中国の大手ネット通販サイトは「独身の日」と呼ばれるセール日に1兆7千億円もの売り上げを達成した。成長鈍化が指摘される同国だが、驚異的な購買力は健在だといえよう。日本国内でも中国の消費者を相手にネット通販に乗り出す中堅・中小企業が増えている。少子・高齢化に伴い、国内市場に大きな伸びを期待できない以上、海外に打って出るのは当然のことと考えられる。
▼だが、チャレンジする前に、少しの間だけ立ち止まって考えてみてほしい。インターネットを通じた販売では、不良品を売りつけられたり、企業側が計画倒産したりして、消費者が被害を受けるケースが相次いで報告されている。その一方で、企業が損失を被ることもあり得るのだ。分割販売の場合、支払いを終えないまま、買い手が自己破産などにより姿をくらまし、商品を回収できないことがあると聞く。「ネット通販のモールを通じて売っているし、クレジットカード番号が分かっているから大丈夫」と言っても、そのカードで大量に商品を買い込み取引停止になったら、どうなるのか。

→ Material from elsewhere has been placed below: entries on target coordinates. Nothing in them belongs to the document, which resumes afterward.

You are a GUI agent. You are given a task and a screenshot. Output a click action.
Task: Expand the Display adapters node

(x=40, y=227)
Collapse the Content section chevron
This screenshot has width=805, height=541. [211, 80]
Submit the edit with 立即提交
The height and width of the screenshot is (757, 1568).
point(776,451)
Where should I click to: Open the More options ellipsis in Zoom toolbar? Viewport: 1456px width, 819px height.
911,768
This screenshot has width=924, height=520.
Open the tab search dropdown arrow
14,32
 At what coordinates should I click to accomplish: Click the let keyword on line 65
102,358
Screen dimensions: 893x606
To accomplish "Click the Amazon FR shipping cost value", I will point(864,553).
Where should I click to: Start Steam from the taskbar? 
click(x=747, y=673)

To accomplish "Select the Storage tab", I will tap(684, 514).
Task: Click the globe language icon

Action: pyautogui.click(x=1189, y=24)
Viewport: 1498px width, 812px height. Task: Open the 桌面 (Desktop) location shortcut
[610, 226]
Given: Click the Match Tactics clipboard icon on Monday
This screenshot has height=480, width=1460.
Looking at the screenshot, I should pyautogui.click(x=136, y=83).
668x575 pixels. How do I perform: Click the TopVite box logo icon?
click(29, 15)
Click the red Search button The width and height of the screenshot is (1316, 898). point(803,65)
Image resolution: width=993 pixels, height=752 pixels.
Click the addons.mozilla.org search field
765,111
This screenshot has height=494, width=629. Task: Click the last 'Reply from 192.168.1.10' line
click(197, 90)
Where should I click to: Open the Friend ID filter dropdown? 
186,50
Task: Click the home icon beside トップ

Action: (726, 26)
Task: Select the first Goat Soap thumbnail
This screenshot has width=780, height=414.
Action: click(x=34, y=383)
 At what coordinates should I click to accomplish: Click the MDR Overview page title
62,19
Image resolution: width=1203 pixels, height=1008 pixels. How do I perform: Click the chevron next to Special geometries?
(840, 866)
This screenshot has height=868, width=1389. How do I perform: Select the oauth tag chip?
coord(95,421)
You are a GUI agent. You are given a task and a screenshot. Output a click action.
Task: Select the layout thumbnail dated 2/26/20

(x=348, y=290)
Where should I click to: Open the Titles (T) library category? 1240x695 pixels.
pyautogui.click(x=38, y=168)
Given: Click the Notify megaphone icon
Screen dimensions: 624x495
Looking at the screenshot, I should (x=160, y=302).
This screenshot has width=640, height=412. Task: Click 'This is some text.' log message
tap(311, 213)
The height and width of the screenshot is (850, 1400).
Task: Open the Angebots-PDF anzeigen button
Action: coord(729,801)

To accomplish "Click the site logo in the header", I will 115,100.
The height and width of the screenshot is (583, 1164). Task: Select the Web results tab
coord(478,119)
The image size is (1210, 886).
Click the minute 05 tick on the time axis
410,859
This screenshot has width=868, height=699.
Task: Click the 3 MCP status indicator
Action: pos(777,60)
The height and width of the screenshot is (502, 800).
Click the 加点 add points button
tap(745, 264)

▼あるいは購入をめぐるメールのやりとりでウイルスに感染。最も大切な顧客情報を奪われ、これがネット上に拡散すれば、企業側の責任が追及されかねないことを注意しておくべきだろう。大手企業ばかりでなく、日本企業が関連したサイトにサイバー攻撃が浴びせられる可能性も否定できない。
▼もちろん、日本製品の品質の良さと円安による価格競争力の向上が見直されている今、国外に販路を広げる好機だともいえる。その際、すでに進出した企業が経験したトラブル情報を収集し、十分な対策を講じた上で、本格販売に乗り出すのが望ましい。